Maine’s Sen. Susan Collins, who voted to confirm Kennedy after unspecified assurances, said she was “alarmed” by the firing while Sen. Bill Cassidy of Louisiana posted that “These high-profile departures will require oversight.” He also said Kennedy should postpone a Sept. 18 meeting of the advisory committee because its new “membership, and lack of scientific process being followed.”

Cassidy is the key figure. A physician, he too expressed serious reservations about Kennedy, but voted to confirm. If he hadn’t, the nomination couldn’t have cleared the Health, Education, Labor and Pensions Committee he chairs.

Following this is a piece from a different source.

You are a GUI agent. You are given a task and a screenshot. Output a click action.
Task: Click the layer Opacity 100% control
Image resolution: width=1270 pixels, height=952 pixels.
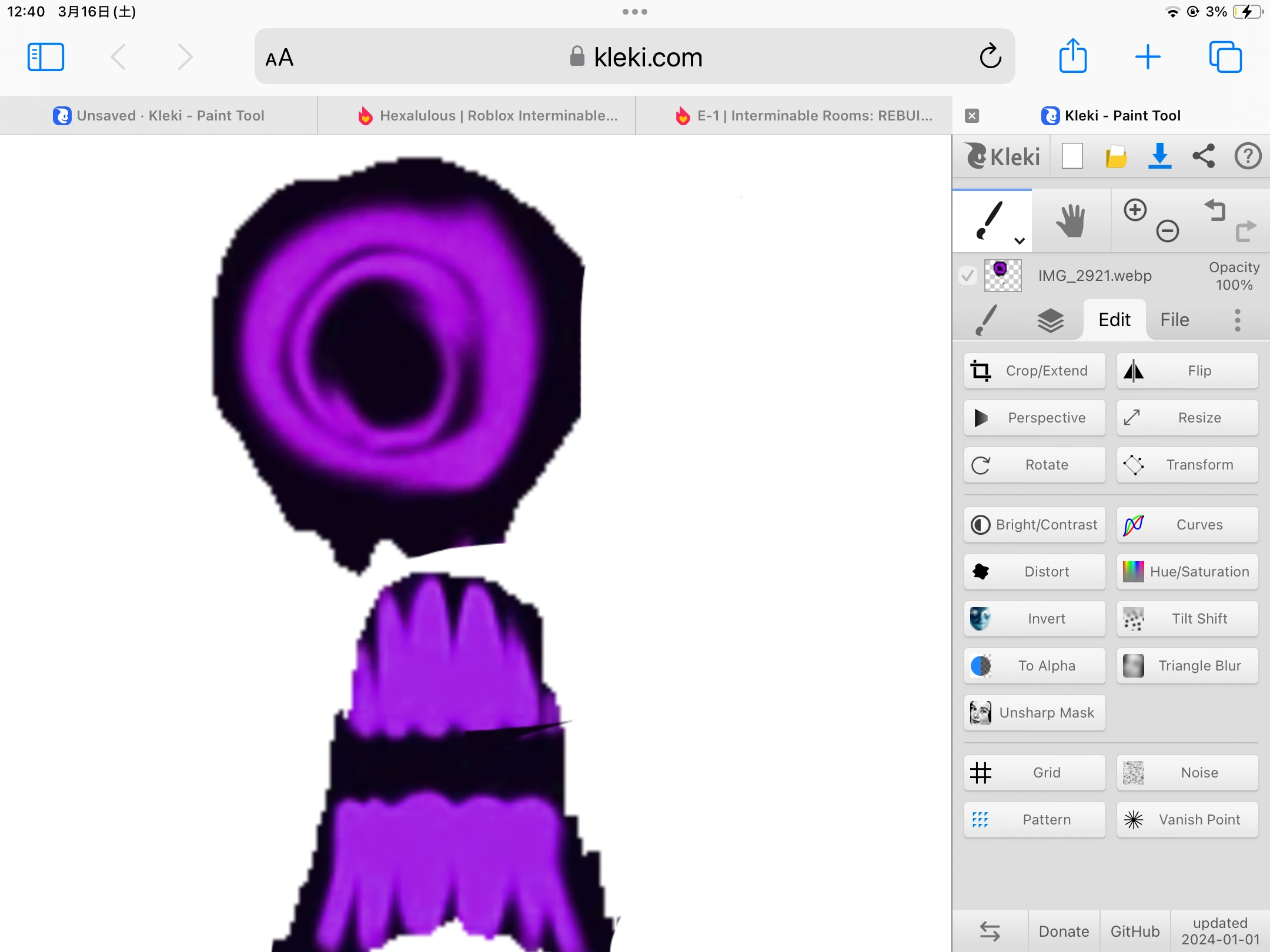(1234, 276)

What must happen now is for Cassidy to convene a hearing and call Secretary Kennedy to testify. The nation needs assurances that public health is protected, and there are numerous signs that’s not Kennedy’s priority. His curtailment of rDNA research that could help prevent another pandemic is one more alarm bell.

If necessary, Congress must persuade the president that it is not in the nation’s interest, or his own, that Kennedy continue in his position. Much of what Trump does seems calculated to produce outrage and confusion. But the case of RFK Jr. is deadly serious.